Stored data

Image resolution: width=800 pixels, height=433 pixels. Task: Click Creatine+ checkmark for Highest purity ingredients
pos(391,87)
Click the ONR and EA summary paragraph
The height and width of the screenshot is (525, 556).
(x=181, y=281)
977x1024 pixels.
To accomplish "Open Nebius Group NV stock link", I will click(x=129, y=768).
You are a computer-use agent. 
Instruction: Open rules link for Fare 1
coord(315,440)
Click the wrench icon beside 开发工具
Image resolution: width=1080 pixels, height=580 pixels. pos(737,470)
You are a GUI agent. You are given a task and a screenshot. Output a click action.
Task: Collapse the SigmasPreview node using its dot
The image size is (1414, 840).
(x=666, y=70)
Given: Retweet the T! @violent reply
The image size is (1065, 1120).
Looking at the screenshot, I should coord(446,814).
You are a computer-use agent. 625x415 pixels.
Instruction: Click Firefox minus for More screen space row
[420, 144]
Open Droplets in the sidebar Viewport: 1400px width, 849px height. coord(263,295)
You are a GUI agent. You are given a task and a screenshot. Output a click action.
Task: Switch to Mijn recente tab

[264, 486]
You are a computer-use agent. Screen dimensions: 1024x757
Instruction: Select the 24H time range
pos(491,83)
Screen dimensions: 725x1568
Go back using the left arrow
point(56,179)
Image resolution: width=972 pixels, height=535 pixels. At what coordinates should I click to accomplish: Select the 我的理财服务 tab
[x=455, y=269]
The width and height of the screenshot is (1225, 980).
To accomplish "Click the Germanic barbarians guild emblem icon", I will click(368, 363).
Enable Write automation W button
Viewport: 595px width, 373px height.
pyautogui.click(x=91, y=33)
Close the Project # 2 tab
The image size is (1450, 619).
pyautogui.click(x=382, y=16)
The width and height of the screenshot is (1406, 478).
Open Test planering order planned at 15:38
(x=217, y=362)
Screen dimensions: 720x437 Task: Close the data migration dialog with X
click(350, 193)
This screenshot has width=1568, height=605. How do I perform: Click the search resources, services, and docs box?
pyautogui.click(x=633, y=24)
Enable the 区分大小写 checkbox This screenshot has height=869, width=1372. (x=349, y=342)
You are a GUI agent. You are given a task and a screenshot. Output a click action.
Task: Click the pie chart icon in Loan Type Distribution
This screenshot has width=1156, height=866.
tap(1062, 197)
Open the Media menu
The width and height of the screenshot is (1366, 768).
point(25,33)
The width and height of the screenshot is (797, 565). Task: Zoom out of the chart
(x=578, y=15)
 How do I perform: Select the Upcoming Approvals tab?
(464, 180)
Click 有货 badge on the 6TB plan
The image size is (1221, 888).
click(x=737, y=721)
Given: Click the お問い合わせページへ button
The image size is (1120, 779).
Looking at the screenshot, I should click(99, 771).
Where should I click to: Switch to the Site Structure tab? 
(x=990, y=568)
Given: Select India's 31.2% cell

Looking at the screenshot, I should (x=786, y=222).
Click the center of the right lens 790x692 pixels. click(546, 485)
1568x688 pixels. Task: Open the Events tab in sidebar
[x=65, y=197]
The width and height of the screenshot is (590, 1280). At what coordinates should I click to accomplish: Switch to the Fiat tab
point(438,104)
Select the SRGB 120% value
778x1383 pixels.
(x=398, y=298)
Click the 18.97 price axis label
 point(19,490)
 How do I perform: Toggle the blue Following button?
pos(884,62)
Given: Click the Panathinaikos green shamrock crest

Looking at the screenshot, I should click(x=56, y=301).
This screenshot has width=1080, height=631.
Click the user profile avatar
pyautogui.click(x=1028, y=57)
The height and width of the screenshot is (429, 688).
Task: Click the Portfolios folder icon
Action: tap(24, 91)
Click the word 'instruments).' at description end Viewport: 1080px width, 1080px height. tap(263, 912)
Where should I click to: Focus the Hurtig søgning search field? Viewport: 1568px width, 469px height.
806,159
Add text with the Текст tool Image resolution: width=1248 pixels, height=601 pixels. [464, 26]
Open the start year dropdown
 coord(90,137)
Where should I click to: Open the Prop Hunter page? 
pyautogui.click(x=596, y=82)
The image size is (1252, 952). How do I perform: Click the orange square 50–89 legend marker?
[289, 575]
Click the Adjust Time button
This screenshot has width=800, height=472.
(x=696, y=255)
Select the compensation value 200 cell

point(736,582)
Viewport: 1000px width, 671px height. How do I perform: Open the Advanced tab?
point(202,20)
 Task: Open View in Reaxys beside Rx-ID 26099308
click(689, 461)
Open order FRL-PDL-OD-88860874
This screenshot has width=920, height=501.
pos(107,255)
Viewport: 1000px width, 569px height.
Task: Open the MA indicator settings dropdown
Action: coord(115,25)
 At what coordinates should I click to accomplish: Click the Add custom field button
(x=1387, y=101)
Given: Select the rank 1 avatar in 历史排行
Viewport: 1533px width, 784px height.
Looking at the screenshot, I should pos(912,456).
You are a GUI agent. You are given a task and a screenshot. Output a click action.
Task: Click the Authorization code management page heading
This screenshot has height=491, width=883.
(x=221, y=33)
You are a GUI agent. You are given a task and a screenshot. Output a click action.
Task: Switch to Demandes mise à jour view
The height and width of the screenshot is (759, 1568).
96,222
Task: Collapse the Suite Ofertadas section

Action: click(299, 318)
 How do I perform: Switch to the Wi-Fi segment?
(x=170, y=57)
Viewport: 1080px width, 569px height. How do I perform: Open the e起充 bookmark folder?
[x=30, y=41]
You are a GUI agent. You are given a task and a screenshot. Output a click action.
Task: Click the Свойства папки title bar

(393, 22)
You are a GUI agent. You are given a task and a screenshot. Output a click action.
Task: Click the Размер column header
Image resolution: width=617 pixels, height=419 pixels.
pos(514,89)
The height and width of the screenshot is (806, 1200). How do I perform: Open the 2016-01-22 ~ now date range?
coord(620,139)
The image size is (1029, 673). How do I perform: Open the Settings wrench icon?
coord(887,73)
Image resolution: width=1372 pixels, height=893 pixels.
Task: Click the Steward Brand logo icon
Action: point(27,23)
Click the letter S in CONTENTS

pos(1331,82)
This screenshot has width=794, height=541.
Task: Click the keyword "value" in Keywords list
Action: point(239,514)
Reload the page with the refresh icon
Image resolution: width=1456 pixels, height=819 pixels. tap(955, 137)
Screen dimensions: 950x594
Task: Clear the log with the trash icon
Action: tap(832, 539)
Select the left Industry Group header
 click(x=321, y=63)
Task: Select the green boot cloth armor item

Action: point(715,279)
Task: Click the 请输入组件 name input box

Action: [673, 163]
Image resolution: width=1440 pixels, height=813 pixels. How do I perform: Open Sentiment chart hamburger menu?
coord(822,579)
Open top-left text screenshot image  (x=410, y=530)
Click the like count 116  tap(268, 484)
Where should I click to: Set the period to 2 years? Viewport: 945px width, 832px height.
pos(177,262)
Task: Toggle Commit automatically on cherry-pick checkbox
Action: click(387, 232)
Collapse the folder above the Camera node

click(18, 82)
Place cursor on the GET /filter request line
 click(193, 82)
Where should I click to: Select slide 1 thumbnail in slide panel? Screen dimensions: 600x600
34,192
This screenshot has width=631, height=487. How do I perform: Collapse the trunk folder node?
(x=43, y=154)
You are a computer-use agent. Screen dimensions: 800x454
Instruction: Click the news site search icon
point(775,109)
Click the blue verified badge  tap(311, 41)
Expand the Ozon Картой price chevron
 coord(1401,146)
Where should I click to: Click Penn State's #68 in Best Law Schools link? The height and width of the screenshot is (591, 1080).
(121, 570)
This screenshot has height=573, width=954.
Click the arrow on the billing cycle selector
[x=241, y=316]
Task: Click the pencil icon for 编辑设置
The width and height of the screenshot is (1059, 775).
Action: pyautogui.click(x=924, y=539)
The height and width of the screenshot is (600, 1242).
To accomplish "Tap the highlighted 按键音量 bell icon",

**ACTION ITEM:**
Pick out the lines above that hold the string "text" and show them.

**ANSWER AREA:**
Add text with the Текст tool Image resolution: width=1248 pixels, height=601 pixels. [464, 26]
Open top-left text screenshot image  (x=410, y=530)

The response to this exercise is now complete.